[H]ow do you see the future of fillibuster reform. Is the 60-vote senate going to be the norm from now on (even when the Democrats are in the minority?)I do think that we're stuck with a 60 vote Senate, regardless of which party has the majority. And I don't think it's stable -- but with a major caveat.
The thing is that the incentive to change things in the Senate varies with the partisan context. The 60 vote standard matters (and is most likely to lead to change) when there's unified party government and, oh, 55-59 majority party Senators. And it's even more likely when that situation persists.
Just to run through it quickly...when there's divided government, then a supermajority is going to be needed for legislation in the Senate regardless of the filibuster rules. That already covers the vast majority of Congresses over the last 45 years!

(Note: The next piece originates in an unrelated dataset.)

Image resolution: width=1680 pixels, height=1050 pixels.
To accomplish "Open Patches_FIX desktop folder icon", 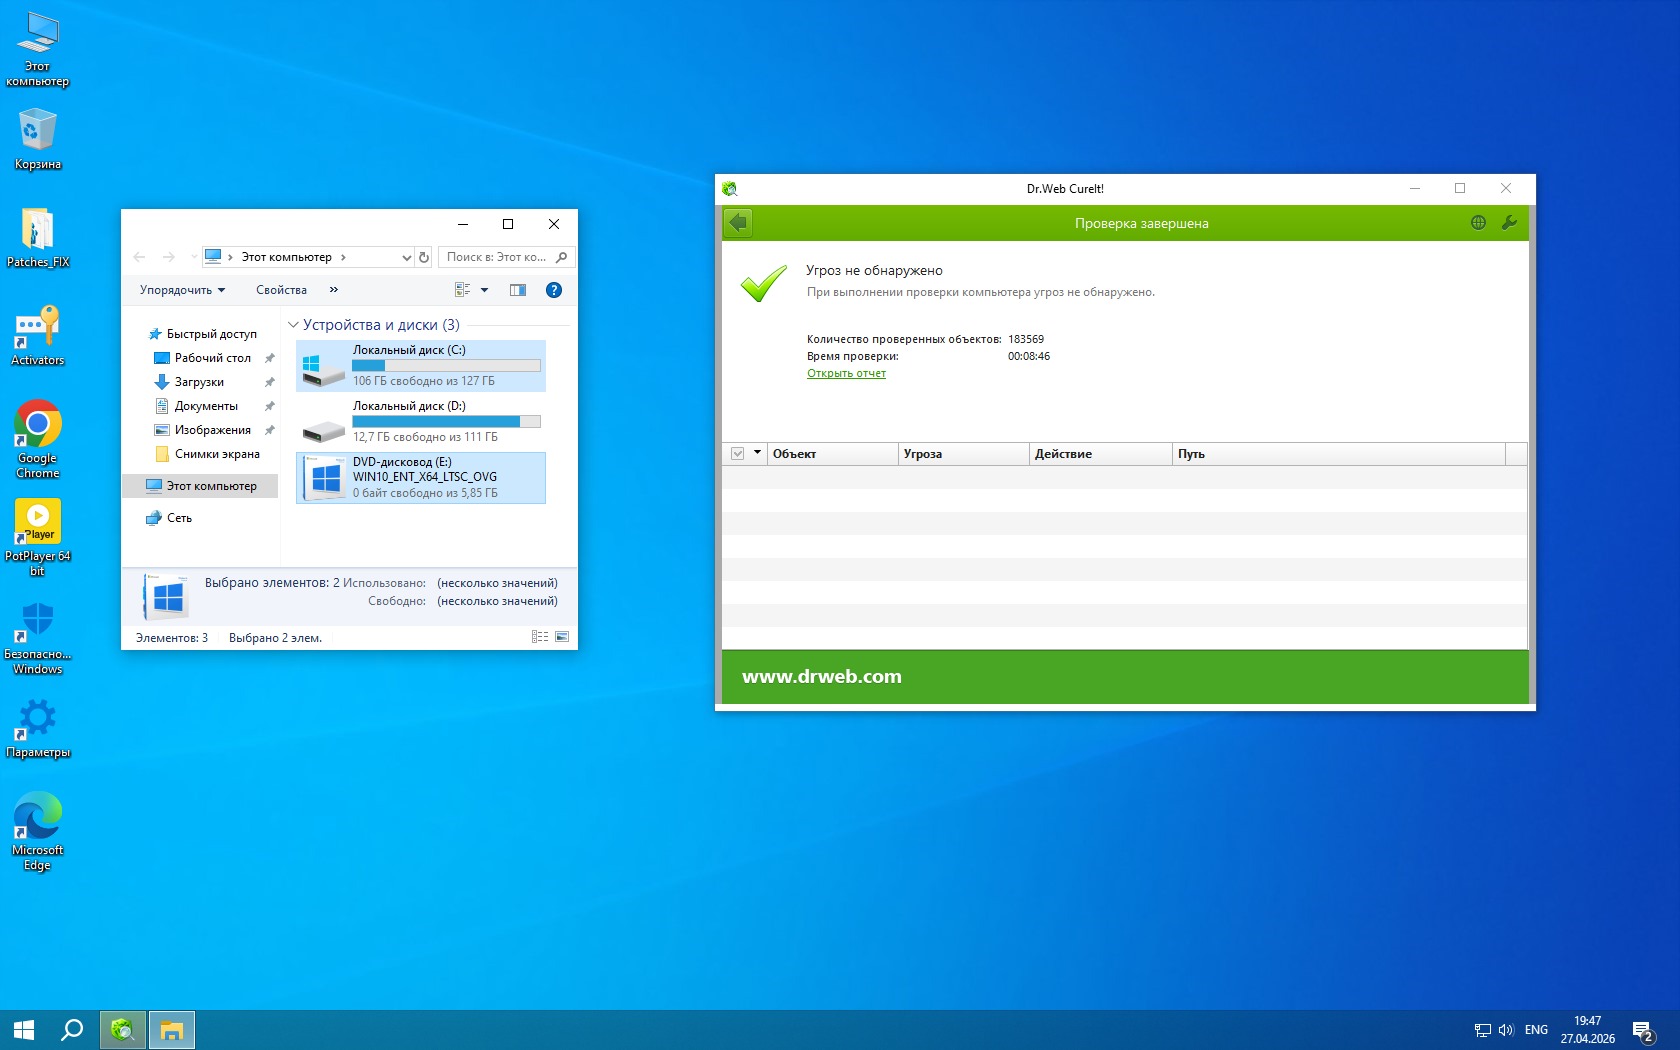I will (38, 231).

On top of that, the filibuster and other procedures that protect minorities in the Senate are there because they enhance the influence of individual Senators, who are therefore reluctant to change things. What that means is that under unified government when there's enough of a majority to get things done (so when the majority party has, say, 59-62 Senators, depending on how the most moderate Senators from both parties act), it's unlikely that there will be much momentum for reform because reform won't be a high priority. On the other hand, when the majority is very small (50, 51, 52 Senators) then reform is also unlikely because reformers probably won't have the votes.
On top of all that, as much as it seems that the parties simply switch positions when the majority changes -- which is generally true -- you're apt to find more enthusiasm for reform from those who haven't spent the last few years insisting that reform will bring down the republic. So it's not all that likely that a new majority will do reform.

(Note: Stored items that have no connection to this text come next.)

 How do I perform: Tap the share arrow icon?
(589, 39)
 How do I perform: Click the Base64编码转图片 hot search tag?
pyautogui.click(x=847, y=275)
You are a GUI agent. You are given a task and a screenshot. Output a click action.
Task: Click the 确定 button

Put it all together, and a very good Democratic year in 2012 (retain the presidency and pick up a couple of Senate seats, maybe even without taking the House) probably would yield some sort of Senate reform. A GOP landslide? My guess -- and it's just a guess -- is that Republicans would be more aggressive about threatening reform than Democrats were in 2009-2010, but wouldn't actually pull the trigger until after keeping that majority in 2014.